Costume malato. Rafforzato dal consenso costante della giurisprudenza, il concetto che l’onore familiare fosse legato al comportamento sessuale femminile era rimasto e continuò a restare inalterato. A nulla servirono i dibattiti del secolo dei Lumi sulla natura della famiglia e le critiche al rapporto famiglia-Stato: la discussione sui poteri paterni e maritali non coinvolse il delitto d’onore, così come non lo coinvolsero i progetti e gli interventi legislativi del periodo rivoluzionario.
A introdurre sostanziali innovazioni furono, invece, le legislazioni italiane preunitarie, per le quali la causa d’onore non era più una causa di esclusione dalla pena, ma solo un’attenuante, concessa, oltre che al marito, anche alla moglie che uccideva il marito traditore. Ma nel far questo tali codici estesero la causa d’onore oltre che al padre e la madre, anche al fratello e alla sorella. E nel 1890 il primo codice unitario italiano (Zanardelli) aggiunse tra i parenti vendicatori gli ascendenti maschi (oltre al padre). E infine, nel 1930, la causa d’onore giunse nel codice Rocco, che la riconosceva non solo a chi aveva sorpreso gli amanti in flagranza, ma anche a chi lo aveva fatto «nell’atto in cui scopriva la relazione illegittima» (65). Nell’interpretazione che ne diedero i tribunali, dunque anche a chi l’aveva scoperta aprendo una lettera o ascoltando una telefonata.

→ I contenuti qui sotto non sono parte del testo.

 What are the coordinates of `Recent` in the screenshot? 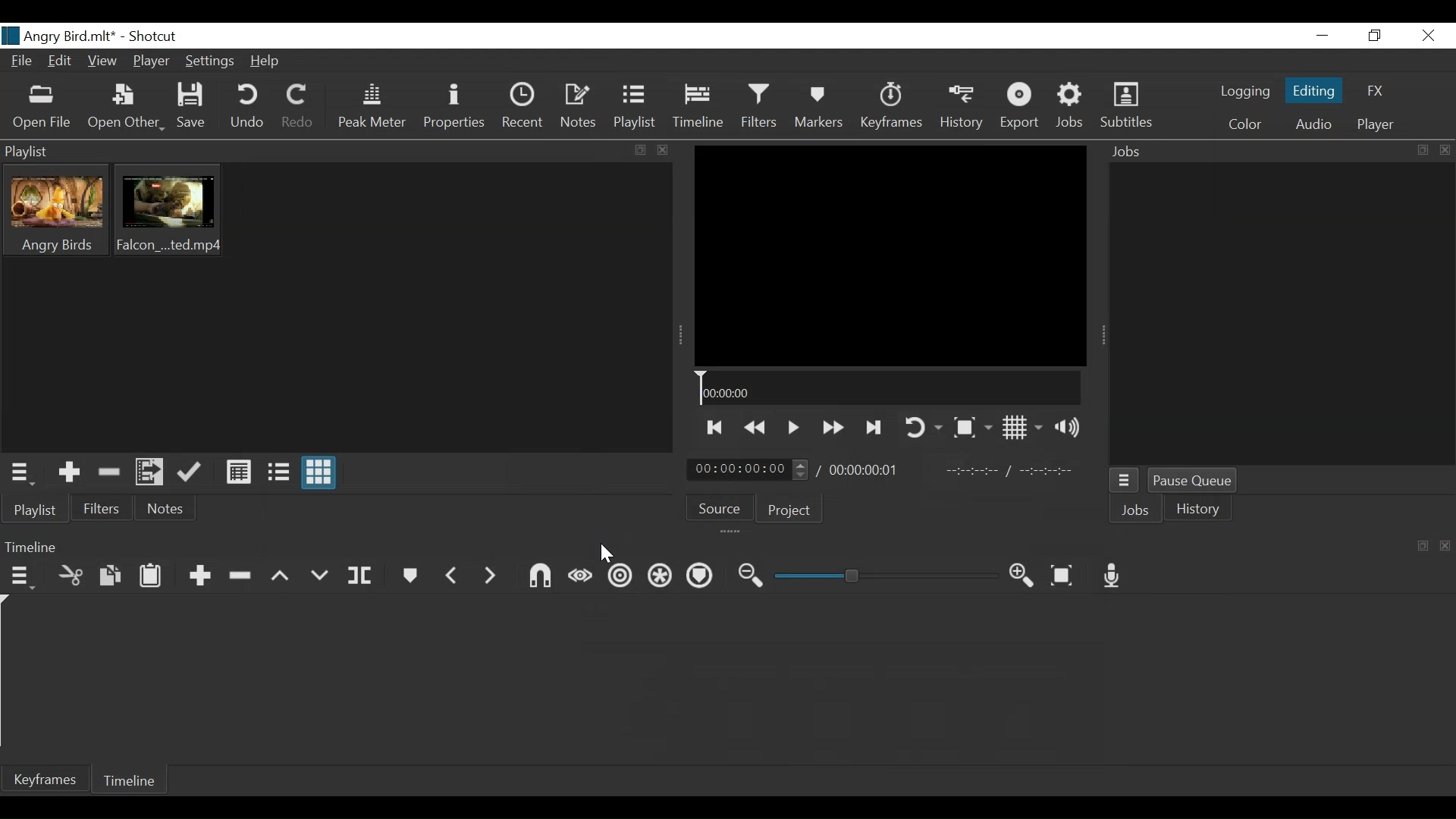 It's located at (526, 108).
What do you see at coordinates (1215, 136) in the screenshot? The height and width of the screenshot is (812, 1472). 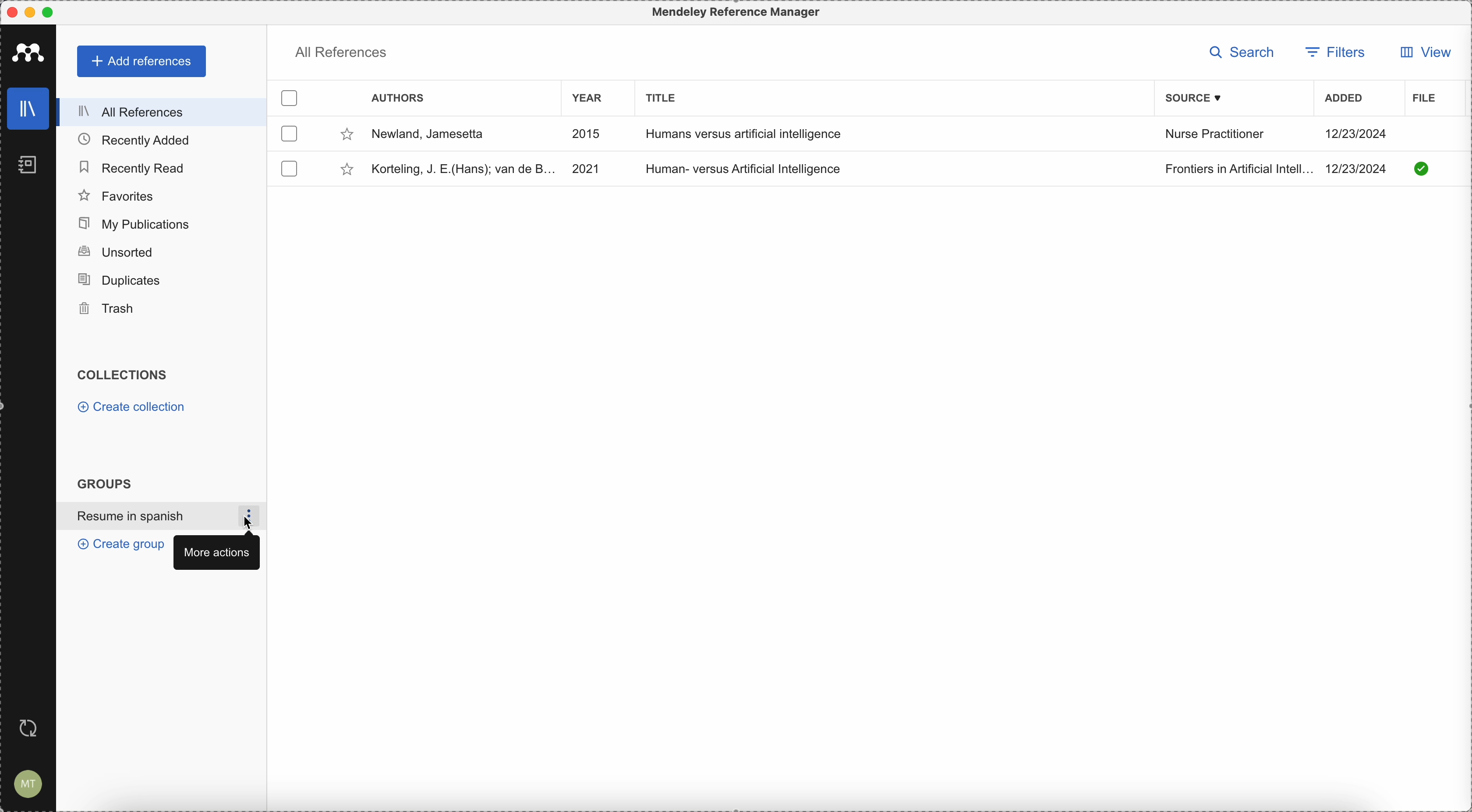 I see `Nurse Practioner` at bounding box center [1215, 136].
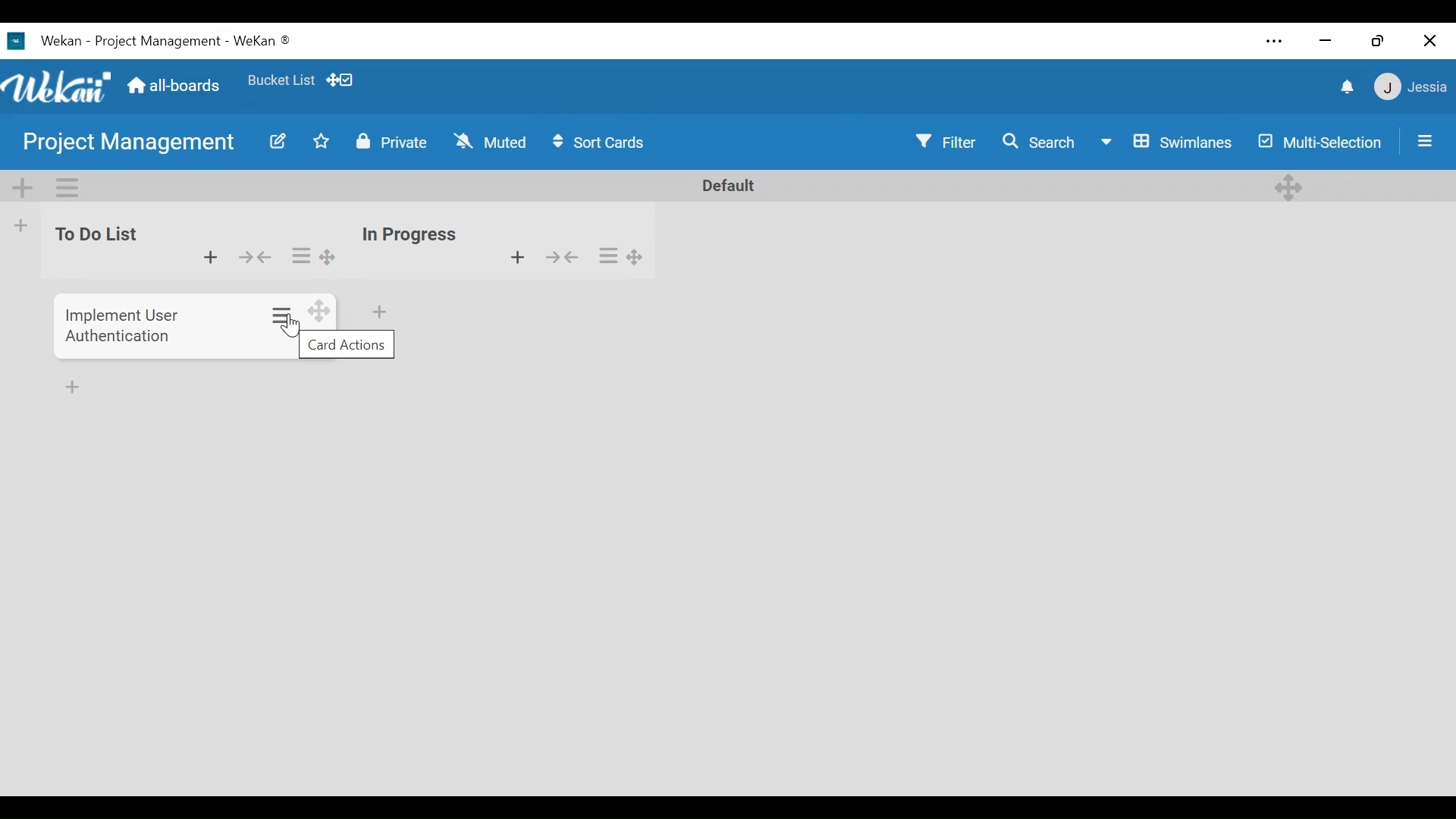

Come sorprendersi, considerando la storia plurimillenaria di questa mentalità, se dobbiamo constatare che, a distanza di quasi tre millenni dal momento in cui venne codificata, non è ancora del tutto scomparsa? Anche se non è magistra vitae, la storia può aiutarci a riflettere su cose delle quali altrimenti è veramente molto difficile farsi una ragione.